A Patient-Centered Approach: Treatment Strategies for Progression and Intolerance in R/R CLL - Episode 2
Panelists discuss how they approach prognostic marker testing at relapse, the importance of ruling out Richter's transformation, and timing of treatment initiation based on disease characteristics and progression patterns.
Prognostic Marker Testing and Treatment Timing at Relapse
The discussion focuses on the optimal timing for prognostic marker testing in CLL patients at first relapse. Experts recommend checking prognostic markers immediately upon progressive disease, including TP53 mutations, deletion 17p, and karyotype analysis, as these results influence both current treatment decisions and future therapy sequencing.
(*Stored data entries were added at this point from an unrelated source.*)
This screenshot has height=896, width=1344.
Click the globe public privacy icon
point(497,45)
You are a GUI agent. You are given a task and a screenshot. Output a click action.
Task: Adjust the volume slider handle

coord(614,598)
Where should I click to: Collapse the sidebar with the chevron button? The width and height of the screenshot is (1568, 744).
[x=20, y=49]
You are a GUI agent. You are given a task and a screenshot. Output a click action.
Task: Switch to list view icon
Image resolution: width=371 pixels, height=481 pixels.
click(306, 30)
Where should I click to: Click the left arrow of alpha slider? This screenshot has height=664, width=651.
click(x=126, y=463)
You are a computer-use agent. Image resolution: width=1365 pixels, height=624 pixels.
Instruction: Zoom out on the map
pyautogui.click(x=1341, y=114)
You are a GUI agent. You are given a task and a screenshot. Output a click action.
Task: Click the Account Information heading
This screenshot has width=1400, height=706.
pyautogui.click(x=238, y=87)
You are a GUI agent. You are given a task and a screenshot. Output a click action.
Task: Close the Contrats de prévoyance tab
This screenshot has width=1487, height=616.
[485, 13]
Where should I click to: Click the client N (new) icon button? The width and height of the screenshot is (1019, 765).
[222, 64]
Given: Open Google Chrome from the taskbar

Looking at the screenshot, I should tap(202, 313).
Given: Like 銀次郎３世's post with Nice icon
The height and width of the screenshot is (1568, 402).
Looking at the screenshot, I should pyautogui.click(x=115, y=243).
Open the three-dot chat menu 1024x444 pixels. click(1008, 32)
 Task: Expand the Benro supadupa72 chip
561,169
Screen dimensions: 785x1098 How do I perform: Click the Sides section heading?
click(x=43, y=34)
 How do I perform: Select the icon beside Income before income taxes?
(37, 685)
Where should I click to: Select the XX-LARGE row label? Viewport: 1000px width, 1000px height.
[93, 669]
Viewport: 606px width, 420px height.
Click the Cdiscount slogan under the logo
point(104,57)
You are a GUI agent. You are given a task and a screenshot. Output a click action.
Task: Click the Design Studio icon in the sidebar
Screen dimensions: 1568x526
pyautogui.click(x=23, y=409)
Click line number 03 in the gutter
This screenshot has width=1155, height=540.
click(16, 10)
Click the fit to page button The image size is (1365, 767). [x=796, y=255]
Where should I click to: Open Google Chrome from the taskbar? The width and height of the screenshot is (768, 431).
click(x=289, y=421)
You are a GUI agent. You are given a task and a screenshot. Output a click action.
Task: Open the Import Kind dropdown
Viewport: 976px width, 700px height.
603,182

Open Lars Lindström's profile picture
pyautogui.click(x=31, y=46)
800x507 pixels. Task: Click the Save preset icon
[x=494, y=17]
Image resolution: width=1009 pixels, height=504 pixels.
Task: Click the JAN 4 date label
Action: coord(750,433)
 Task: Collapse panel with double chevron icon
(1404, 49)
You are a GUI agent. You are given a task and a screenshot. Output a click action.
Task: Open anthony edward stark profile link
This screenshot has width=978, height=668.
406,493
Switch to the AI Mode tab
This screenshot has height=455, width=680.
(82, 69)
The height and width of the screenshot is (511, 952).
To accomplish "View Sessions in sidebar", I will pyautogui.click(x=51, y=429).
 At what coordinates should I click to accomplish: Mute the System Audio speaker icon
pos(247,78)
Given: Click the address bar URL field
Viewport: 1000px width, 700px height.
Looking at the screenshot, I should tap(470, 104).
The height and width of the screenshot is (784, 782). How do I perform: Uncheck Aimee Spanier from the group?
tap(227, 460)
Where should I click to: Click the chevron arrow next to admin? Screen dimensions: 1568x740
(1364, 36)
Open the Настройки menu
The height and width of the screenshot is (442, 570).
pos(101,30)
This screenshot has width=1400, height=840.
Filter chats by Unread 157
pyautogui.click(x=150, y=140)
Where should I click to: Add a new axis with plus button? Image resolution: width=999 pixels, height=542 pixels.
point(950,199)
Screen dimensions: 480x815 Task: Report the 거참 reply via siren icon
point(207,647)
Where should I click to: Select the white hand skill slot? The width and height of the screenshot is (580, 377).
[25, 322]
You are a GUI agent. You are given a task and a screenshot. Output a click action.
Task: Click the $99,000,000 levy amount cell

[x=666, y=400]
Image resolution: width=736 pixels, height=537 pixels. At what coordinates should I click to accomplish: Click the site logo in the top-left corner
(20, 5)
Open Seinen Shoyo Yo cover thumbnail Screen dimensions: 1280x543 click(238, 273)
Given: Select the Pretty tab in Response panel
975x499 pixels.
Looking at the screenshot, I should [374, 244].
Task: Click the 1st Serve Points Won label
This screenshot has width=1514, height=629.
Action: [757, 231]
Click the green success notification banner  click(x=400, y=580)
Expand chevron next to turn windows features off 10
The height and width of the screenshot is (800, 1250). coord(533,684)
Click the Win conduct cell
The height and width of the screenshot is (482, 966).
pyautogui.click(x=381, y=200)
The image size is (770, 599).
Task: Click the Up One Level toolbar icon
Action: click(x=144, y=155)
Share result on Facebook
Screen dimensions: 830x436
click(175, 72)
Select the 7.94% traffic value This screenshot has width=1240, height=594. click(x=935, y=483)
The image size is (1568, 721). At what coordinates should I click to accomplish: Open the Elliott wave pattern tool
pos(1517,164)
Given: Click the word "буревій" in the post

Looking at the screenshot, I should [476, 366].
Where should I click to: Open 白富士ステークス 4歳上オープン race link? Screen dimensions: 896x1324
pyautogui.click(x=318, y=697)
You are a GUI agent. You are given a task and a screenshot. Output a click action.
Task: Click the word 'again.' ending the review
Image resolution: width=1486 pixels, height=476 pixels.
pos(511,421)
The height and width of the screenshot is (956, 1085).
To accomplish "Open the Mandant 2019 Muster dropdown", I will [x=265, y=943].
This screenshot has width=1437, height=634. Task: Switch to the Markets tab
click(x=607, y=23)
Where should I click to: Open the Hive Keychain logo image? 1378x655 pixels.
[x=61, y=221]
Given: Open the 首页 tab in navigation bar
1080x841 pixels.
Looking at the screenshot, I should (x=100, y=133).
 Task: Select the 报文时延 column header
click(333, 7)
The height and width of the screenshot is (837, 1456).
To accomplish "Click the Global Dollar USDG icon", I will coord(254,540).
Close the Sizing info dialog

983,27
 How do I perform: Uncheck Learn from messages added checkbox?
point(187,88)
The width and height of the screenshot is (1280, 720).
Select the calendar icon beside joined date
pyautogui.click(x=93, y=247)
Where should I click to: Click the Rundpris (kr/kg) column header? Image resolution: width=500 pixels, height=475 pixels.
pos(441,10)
For patients with newly acquired high-risk mutations like deletion 17p and TP53 alterations, the approach to treatment initiation may be more aggressive compared to standard practices. While typical CLL management involves waiting for symptom development before starting therapy, high-risk genomic features may warrant earlier intervention due to potentially rapid disease progression.
The segment emphasizes the importance of monitoring disease kinetics, including lymphocyte doubling time and growth rate of lymphadenopathy, particularly in high-risk patients. This information helps clinicians distinguish between patients who can safely observe progression versus those requiring immediate treatment initiation, especially given the poor prognosis associated with deletion 17p and TP53 mutations in the relapsed setting.